I saw an ad for this book in one of the magazines I read and knew I wanted to see it. We requested and received a review copy in short order. Although I recognized the author’s name, I haven’t read any of his other books. Until I actually picked it up, I also hadn’t quite registered that In the Garden of Beasts is non-fiction. Once I got used to that idea, I was most favorably impressed by Larson’s meticulous attention to detail and his writing style — highly readable without being at all breezy or superficial. (Imagine writing a breezy narrative about Nazi Germany — ugh!)
As luck would have it, I read In the Garden of Beasts in tandem with Joseph Kanon’s suspense novel The Good German, which I pursued after watching the movie of the same name. Although The Good German takes place after World War II, the main character, Jake Geismar, recalls episodes from his life in Berlin before the war that literally refer to historical characters who appear in Larson’s book. I found that both exciting and somewhat disquieting — the merging of fiction and fact.

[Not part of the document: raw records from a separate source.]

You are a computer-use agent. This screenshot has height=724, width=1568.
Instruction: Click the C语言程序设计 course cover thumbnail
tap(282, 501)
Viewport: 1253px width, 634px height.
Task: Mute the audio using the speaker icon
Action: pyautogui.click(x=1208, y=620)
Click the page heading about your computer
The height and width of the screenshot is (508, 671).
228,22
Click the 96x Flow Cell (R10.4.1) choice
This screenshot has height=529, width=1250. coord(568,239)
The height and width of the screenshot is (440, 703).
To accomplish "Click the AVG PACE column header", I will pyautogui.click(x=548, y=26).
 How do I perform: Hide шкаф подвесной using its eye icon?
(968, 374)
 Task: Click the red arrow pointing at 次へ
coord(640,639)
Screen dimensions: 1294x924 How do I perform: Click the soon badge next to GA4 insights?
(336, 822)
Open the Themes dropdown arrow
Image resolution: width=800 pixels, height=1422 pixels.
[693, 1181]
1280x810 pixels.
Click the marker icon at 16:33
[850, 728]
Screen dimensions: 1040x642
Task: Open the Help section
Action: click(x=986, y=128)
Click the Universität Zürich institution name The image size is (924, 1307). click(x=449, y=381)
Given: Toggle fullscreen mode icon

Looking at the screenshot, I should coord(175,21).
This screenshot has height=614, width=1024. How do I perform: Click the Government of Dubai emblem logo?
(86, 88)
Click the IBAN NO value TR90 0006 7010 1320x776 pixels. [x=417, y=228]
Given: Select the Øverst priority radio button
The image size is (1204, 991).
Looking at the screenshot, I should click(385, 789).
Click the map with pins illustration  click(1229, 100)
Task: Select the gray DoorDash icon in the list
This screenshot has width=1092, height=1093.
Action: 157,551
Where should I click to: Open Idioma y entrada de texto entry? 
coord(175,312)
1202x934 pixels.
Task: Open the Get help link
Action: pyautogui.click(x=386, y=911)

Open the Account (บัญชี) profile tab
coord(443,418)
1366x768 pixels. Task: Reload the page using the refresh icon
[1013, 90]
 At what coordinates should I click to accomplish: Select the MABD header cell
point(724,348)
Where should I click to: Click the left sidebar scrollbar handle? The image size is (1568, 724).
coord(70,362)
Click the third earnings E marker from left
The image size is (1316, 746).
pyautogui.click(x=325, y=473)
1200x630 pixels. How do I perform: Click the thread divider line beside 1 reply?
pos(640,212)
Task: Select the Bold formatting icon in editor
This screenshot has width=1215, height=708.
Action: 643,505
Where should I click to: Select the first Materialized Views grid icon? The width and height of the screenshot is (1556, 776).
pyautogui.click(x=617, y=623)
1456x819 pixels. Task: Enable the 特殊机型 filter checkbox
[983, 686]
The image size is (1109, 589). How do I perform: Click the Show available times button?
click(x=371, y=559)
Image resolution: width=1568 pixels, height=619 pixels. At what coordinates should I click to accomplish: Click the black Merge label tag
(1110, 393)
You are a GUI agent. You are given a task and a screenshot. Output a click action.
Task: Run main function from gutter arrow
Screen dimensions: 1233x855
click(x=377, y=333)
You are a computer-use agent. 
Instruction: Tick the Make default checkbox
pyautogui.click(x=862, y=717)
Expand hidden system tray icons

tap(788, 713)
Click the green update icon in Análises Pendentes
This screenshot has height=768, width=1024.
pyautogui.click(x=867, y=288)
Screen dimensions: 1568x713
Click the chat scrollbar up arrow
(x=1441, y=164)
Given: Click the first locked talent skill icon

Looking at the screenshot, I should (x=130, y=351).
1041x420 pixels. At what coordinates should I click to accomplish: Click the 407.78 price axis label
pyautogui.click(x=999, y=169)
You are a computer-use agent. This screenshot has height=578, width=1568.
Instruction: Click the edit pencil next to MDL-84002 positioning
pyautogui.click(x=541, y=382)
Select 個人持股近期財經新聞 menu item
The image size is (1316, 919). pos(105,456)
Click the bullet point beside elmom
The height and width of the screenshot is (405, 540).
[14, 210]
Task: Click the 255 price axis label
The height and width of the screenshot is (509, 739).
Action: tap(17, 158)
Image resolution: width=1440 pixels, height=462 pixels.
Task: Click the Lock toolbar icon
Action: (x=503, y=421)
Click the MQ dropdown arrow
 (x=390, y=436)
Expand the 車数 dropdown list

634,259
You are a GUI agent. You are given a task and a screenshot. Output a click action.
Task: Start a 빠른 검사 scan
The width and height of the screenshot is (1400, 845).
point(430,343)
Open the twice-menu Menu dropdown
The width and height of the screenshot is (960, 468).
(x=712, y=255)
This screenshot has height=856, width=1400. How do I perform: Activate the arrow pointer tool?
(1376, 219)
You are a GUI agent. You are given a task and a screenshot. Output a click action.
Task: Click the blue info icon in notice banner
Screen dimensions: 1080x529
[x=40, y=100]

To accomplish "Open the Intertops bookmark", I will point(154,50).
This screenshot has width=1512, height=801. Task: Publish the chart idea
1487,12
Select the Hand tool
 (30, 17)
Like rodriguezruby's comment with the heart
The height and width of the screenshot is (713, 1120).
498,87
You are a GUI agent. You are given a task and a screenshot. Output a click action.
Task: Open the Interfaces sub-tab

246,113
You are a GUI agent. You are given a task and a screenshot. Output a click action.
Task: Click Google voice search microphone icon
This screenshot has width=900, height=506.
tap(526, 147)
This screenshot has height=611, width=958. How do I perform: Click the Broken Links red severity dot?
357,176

In the Garden of Beasts chronicles the experiences of William Dodd, the U.S. Ambassador to Germany from July 1933 to January 1938, and of his wife Mattie and adult children Bill and Martha, who accompanied him on this assignment. A soft-spoken professor of history at the University of Chicago with interests in the early history of the American South, Dodd was in many ways the wrong person for the position. He certainly didn’t have the kind of social and financial capital that most other members of the diplomatic corps took for granted. Perhaps his greatest asset was his fluency in German, a skill he acquired while doing doctoral studies at the University of Leipzig in the late nineteenth century. And he wasn’t, at least initially, a controversial candidate for the post.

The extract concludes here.